Halberds, when first introduced in the united kingdoms of Castilla and Aragon, was designated by Queen Isabel la Catolica as the rank badge of a new military class, the professional sargents. When thir grandson Charles (1st of Spain, 5th of Germany) was king it was widespread through infantry formations, but i don't know if it was still restricted to NCOs or by standard german practice issued generally. Of course, historians don't agree where it comes from, because there are many variations over the "long handle with a spear point and axe head at one end". Most logical i know is the one giving the halberd a Swiss/centroeuropean origin, from the german "Hallenbarte"... But being this a forum about WWII, i think i'll leave it at that
The chief weapon of the conquistadores was not the handgun or the aruqebus, as you mentioned, but steel. Steel swords were infinitely more efective than local slashing and stabbing weapons; steel armour could resist most of the enemy's projectile weaponry at range; steel pikes and halbers could slash through almost anything at ranges where the enemy could hardly touch the Spaniards. However, here we were simply discussing the effectiveness of a sling vs that of a firearm of the period. Muskets became the standard halfway down the sixteenth century, and fro then on developed to be a weapon of much greater effect and range than any other projectile weapon, especially when used in bunches and by soldiers marching in step (using tactics invented by Maurice of Orange and first used in 1600). Going back the the conquistadores, according to the historian J. F. Guilmartin Jr the Spaniards really did run out of saltpeter in the middle of their conquests, possibly because the rich sources you mention hadn't been discovered yet or weren't actively searched for. In any case, the superiority of the Spanish armies in the Americas laid in their tactics. They were able to use pikes, swords, guns and crossbows as well as light cavalry together so well that the native Americans never really got a chance to disperse the Spaniards and thus defeat them. The claim has been made that any Spanish force of as few as fifty men of all kinds could hold off any enemy number of Americans at the time.

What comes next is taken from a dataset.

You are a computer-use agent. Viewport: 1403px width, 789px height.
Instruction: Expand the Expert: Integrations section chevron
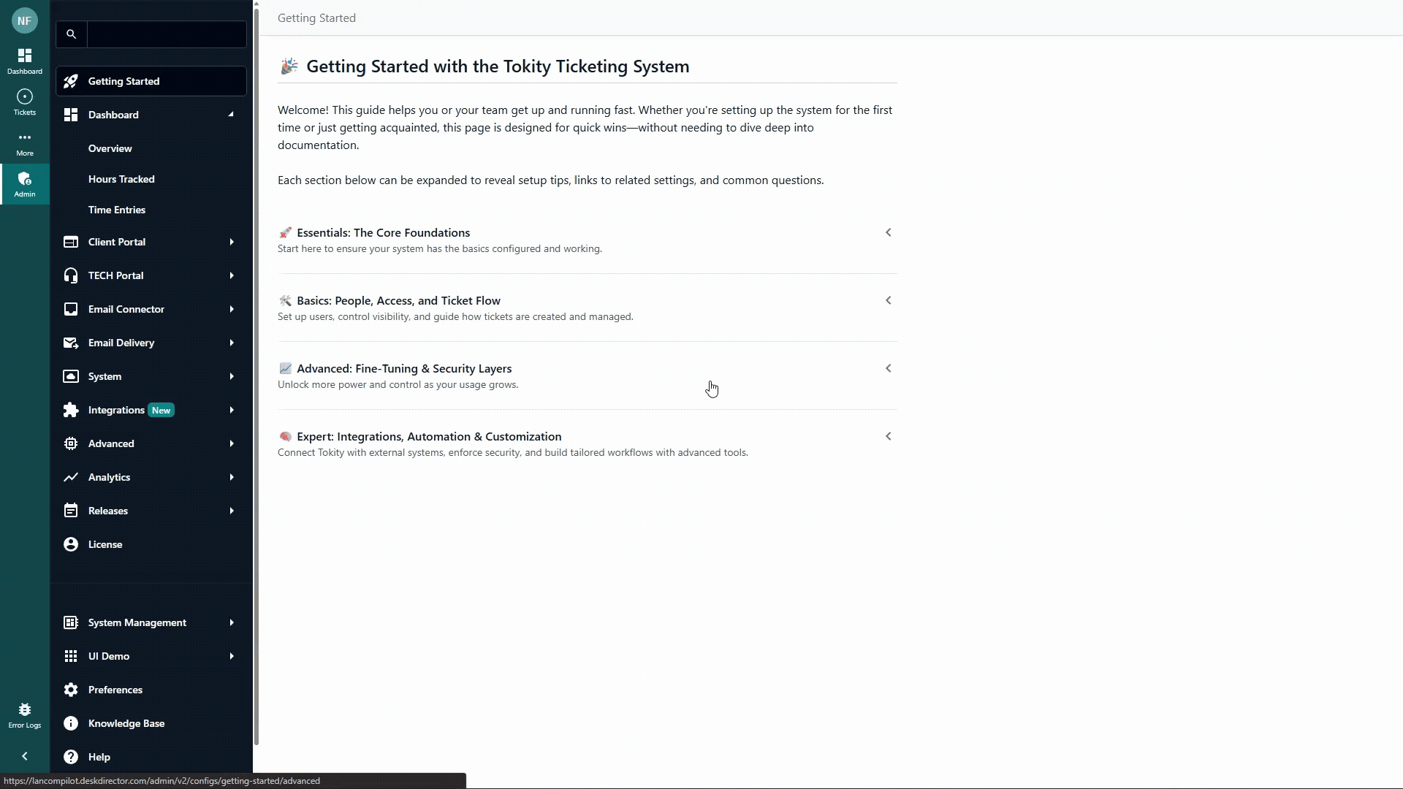888,436
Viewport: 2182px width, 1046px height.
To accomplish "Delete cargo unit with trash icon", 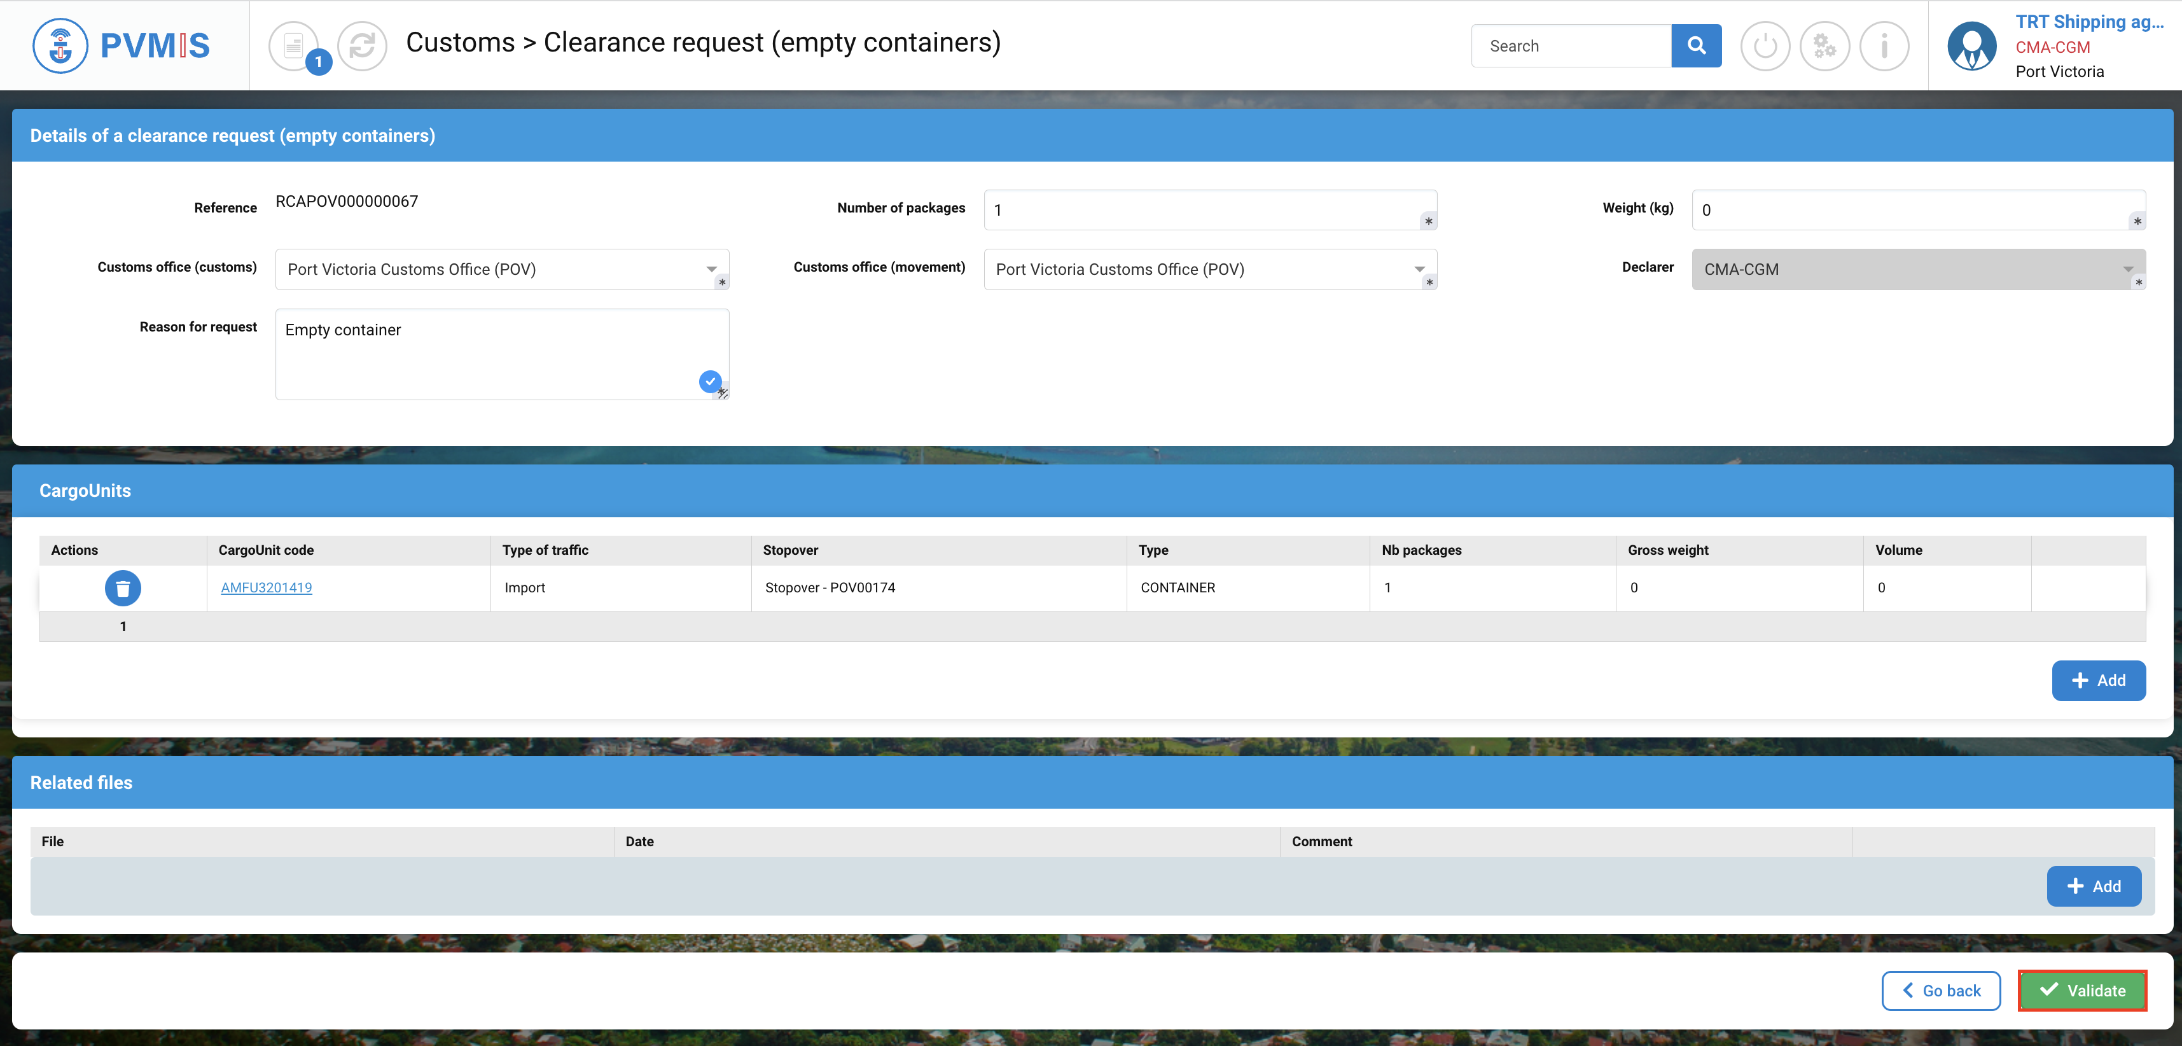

[The chief weapon of the conquistadores was not the handgun or the aruqebus, as you mentioned, --------------------------------------------------------------------------------------- I thought the quote from Bernal Diaz del Castillo made it abundantly clear that arquebuses were rather rare amoing the Conquistadorews-so were horses-Cortes only had 20 re so in his first expedition..The Aztecs were shocked, because they took rider and horse to be one single supernatural being....What work by Gillmartin are you citing?..Bernal Diaz's chronicles are the most compelling account of the conquest of Mexico bar none..because he witnessed it first hand...
Like I said, it wasn't their chief weapon. I didn't say it was, in fact I never did. This whole conversation started because I mentioned the slingers the Americans used as being as effective as the firearms brought by the Spaniards. The work I was referring to is J. F. Guilmartin, Jr., "The Military revolution, origins and first test abroad". It is an essay published in C. J. Rogers, "The military revolution debate: readings on the military transformation of early modern Europe" (299-333).